Stored data:
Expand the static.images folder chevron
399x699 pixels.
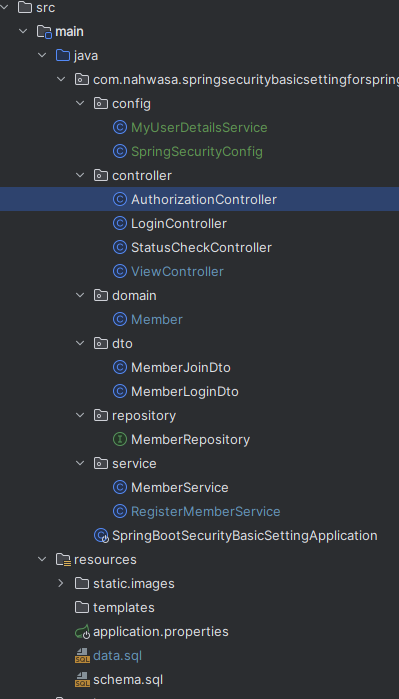pyautogui.click(x=61, y=584)
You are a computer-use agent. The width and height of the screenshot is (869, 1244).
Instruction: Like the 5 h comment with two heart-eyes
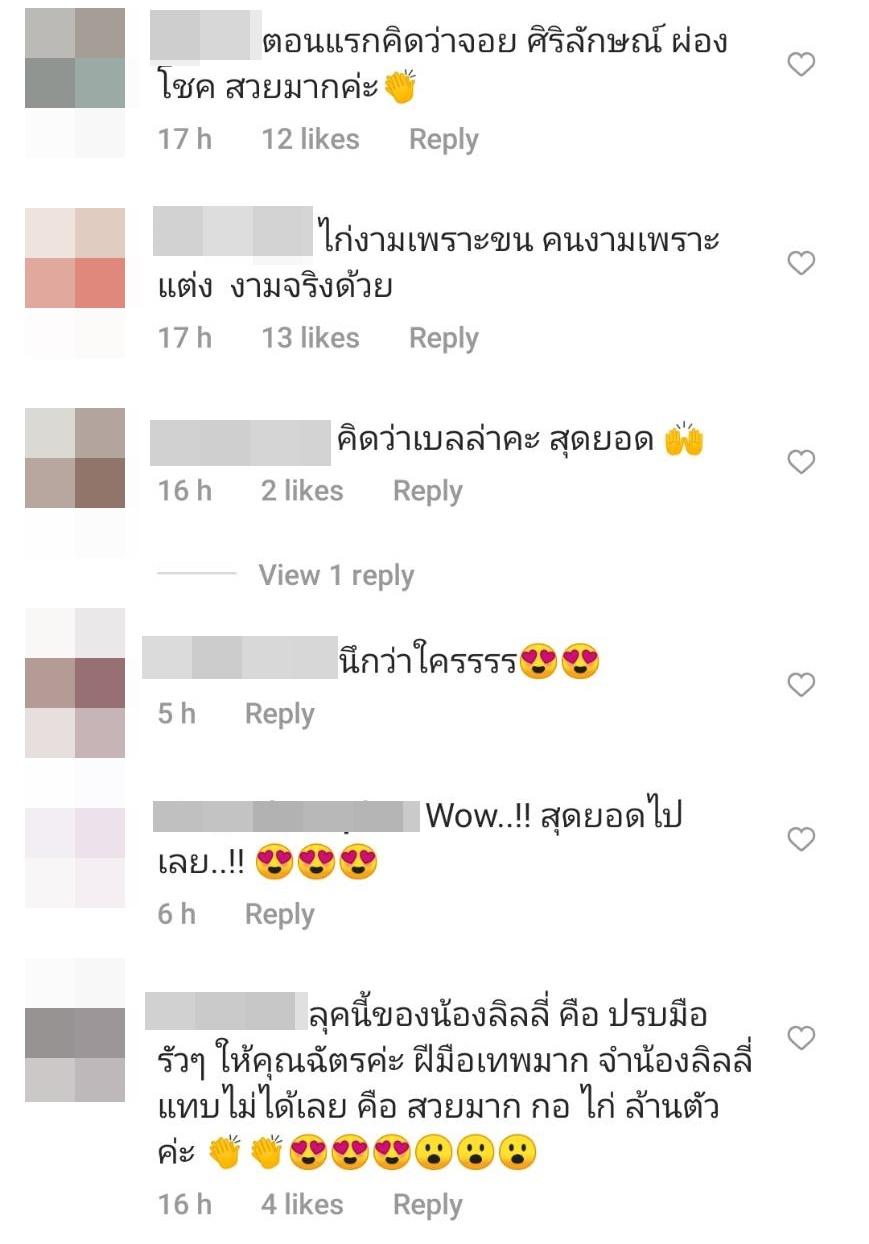801,685
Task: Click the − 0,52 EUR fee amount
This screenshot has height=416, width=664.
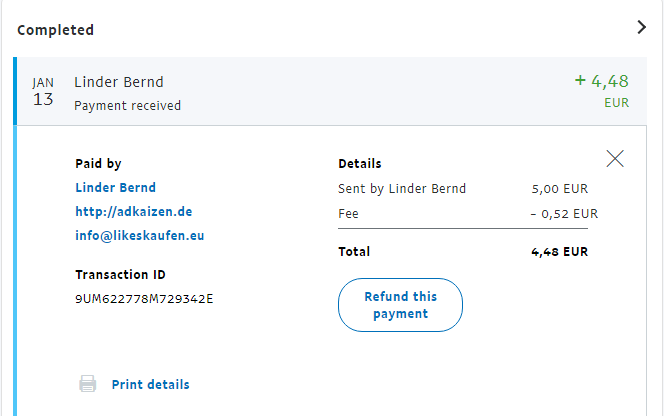Action: point(563,213)

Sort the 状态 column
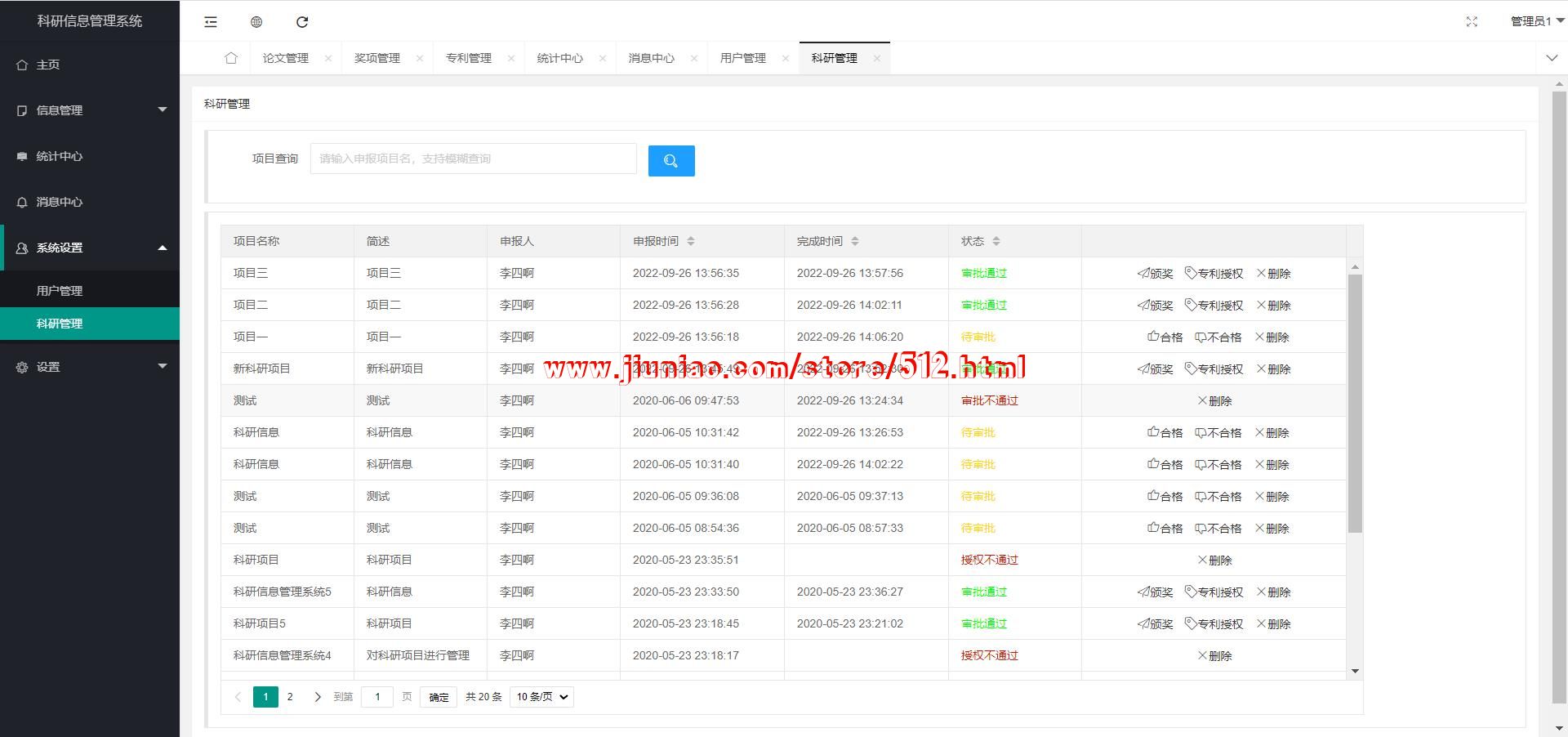click(x=996, y=241)
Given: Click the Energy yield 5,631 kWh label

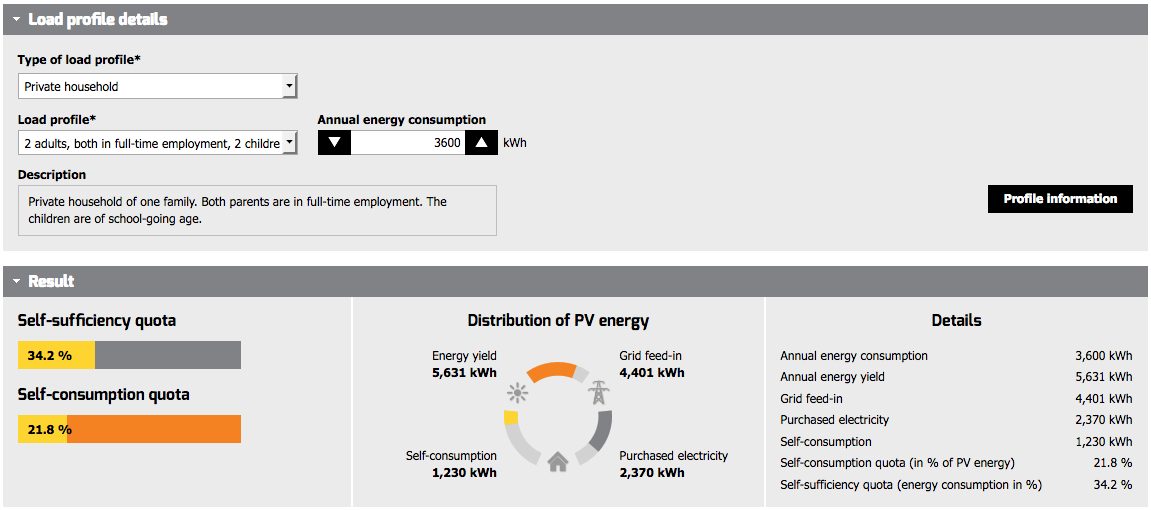Looking at the screenshot, I should (464, 364).
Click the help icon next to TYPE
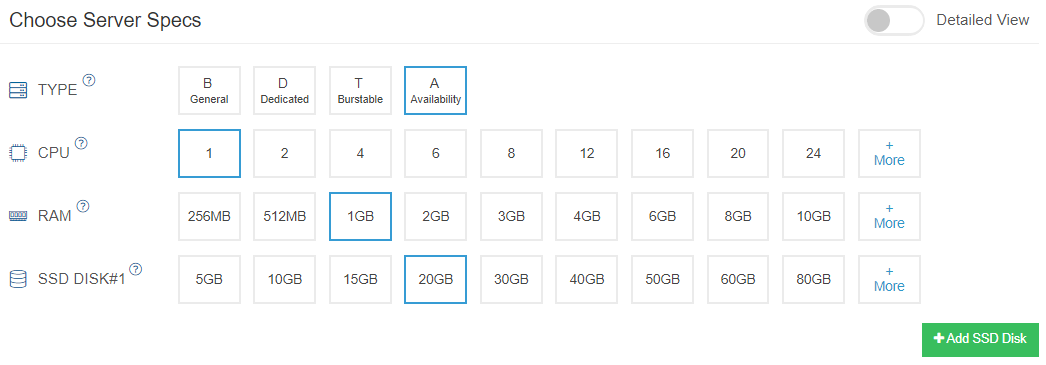 click(89, 80)
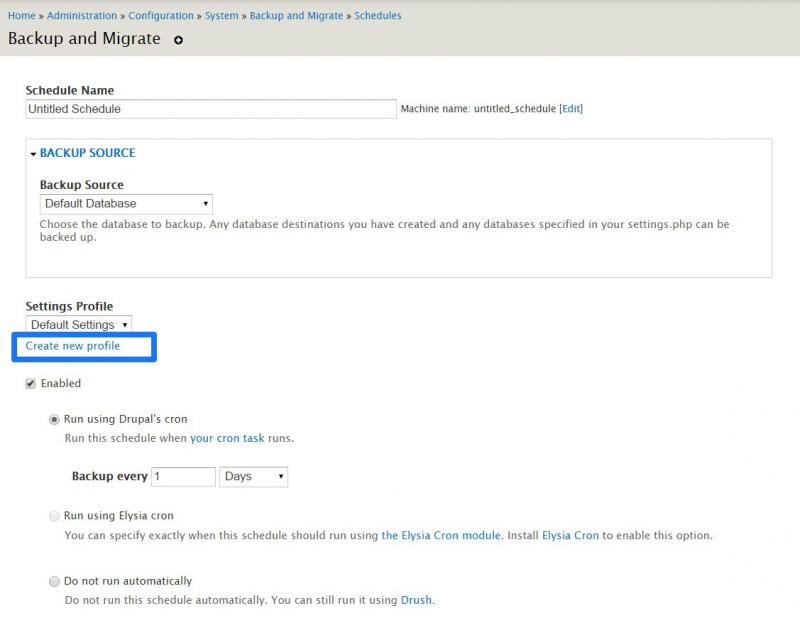
Task: Open the Days interval unit dropdown
Action: (x=254, y=477)
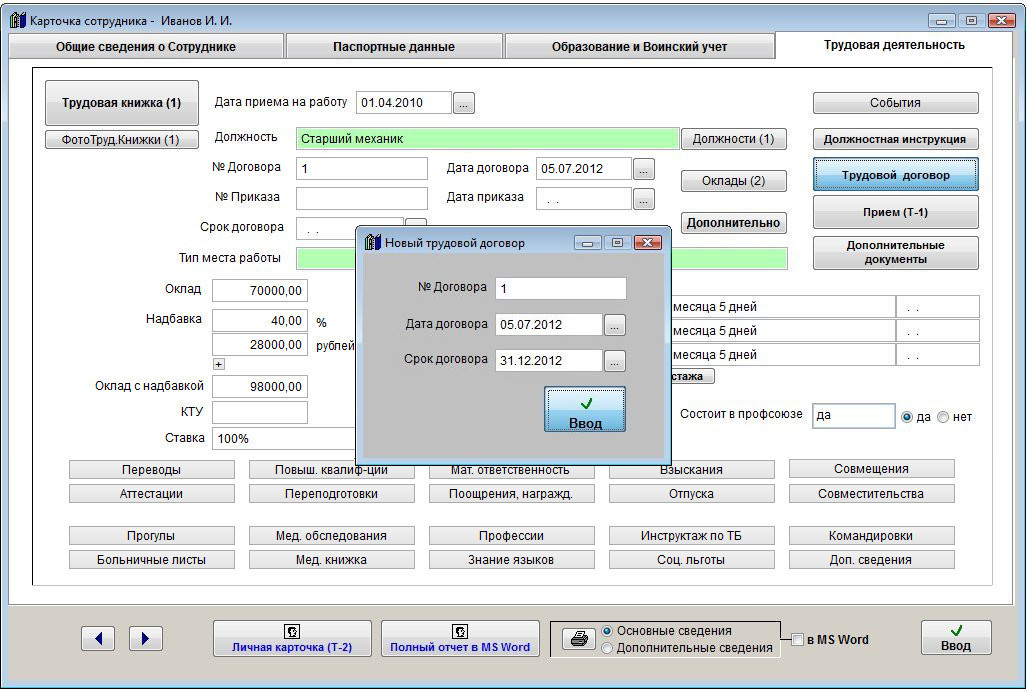Switch to Образование и Воинский учет tab
This screenshot has height=691, width=1027.
coord(639,47)
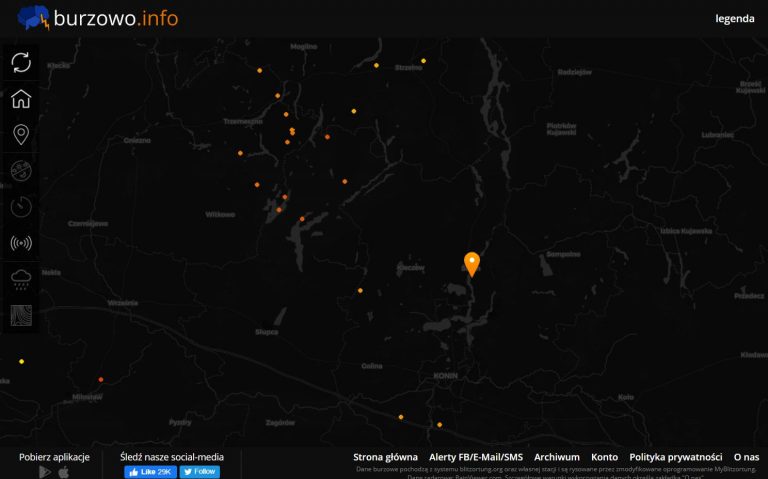Toggle the lightning counter layer icon
This screenshot has width=768, height=479.
(x=21, y=171)
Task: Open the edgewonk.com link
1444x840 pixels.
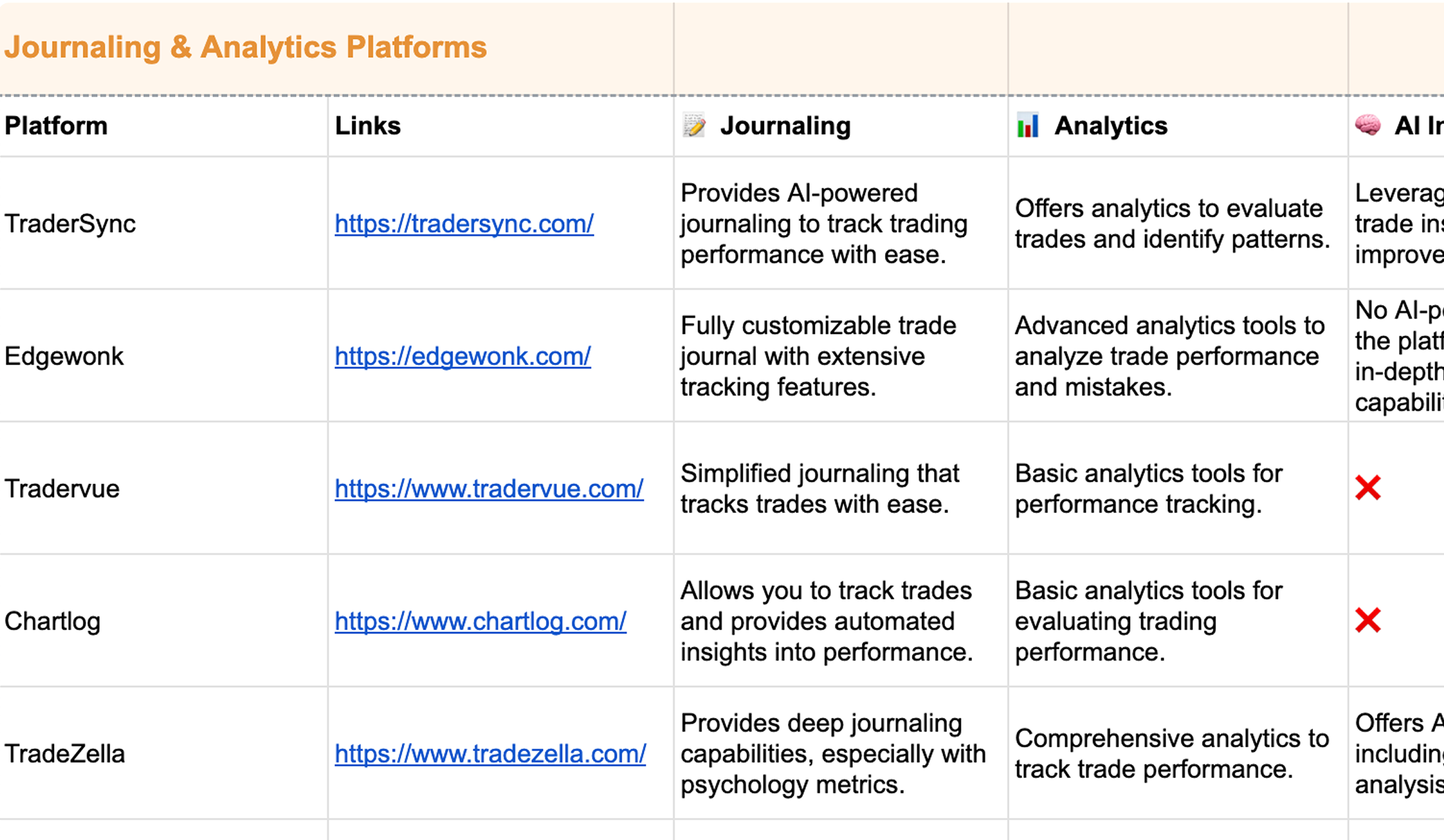Action: [x=463, y=356]
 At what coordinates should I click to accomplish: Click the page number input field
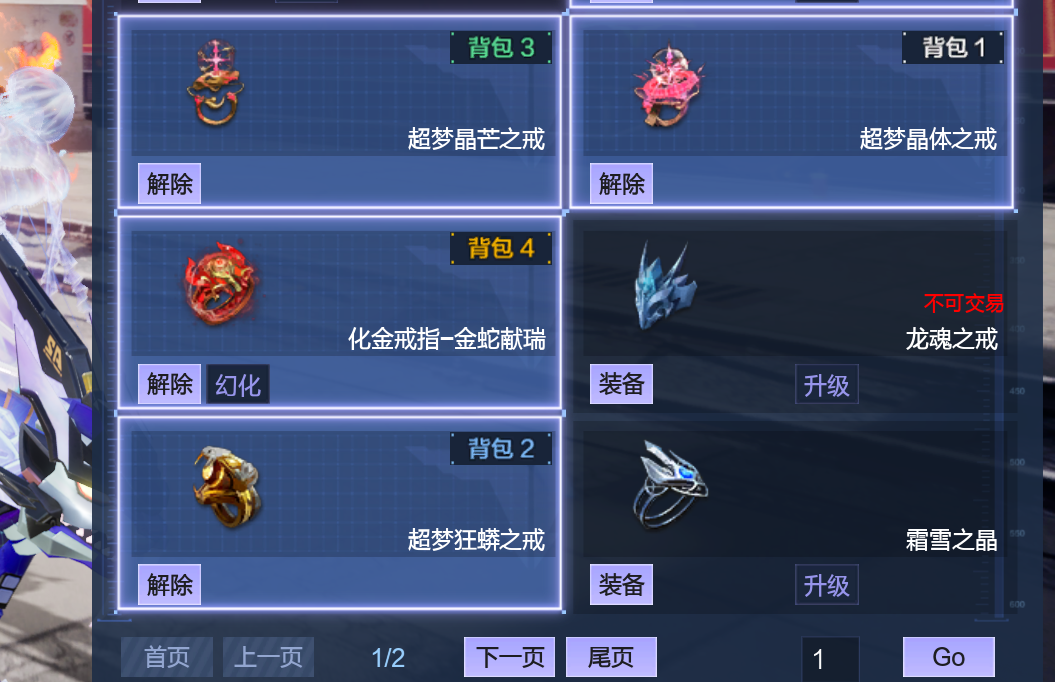[x=830, y=658]
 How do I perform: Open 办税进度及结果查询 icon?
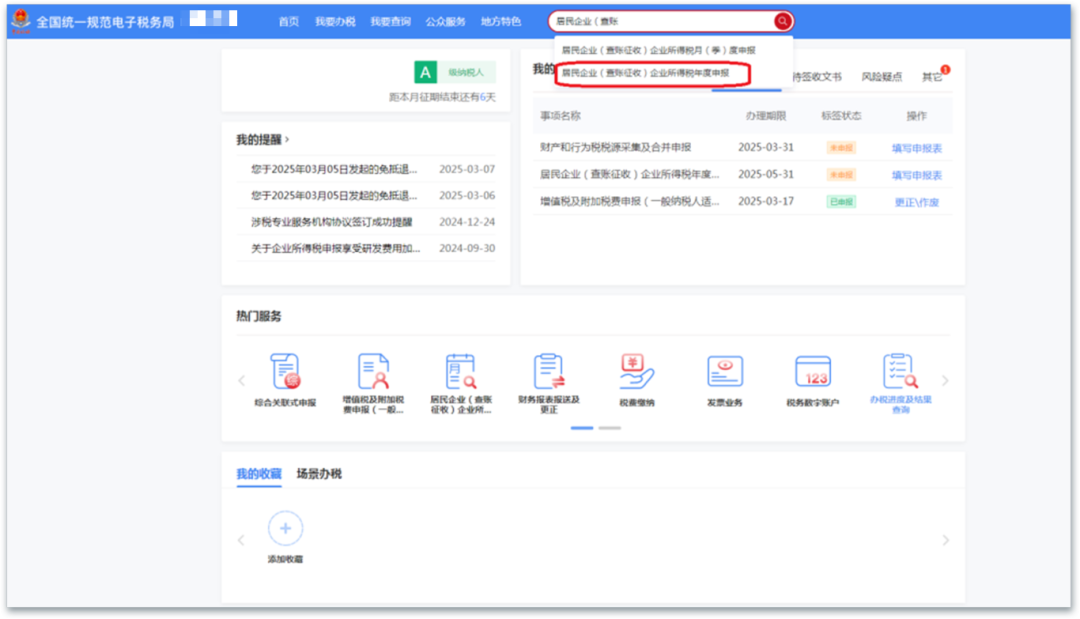[x=901, y=372]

ACTIVITY:
Once the line containing "You are a computer-use" has been found, write out exactly that line and each one after it through the end of the data, leaving out every picture.

WRITTEN SOLUTION:
You are a computer-use agent. The width and height of the screenshot is (869, 1244).
Instruction: Like the 5 h comment with two heart-eyes
801,685
Task: Click the − 0,52 EUR fee amount
This screenshot has height=416, width=664.
Action: point(563,213)

Sort the 状态 column
click(x=996, y=241)
Given: Click the Energy yield 5,631 kWh label

Looking at the screenshot, I should (464, 364).
Click the help icon next to TYPE
 click(89, 80)
Task: Open the Days interval unit dropdown
Action: (x=254, y=477)
Switch to Образование и Воинский учет tab
This screenshot has height=691, width=1027.
coord(639,47)
Toggle the lightning counter layer icon
This screenshot has width=768, height=479.
(x=21, y=171)
Task: Open the edgewonk.com link
1444x840 pixels.
Action: [x=463, y=356]
 At what coordinates should I click to accomplish: Click the page number input field
[x=830, y=658]
 How do I perform: Open 办税进度及结果查询 icon?
[x=901, y=372]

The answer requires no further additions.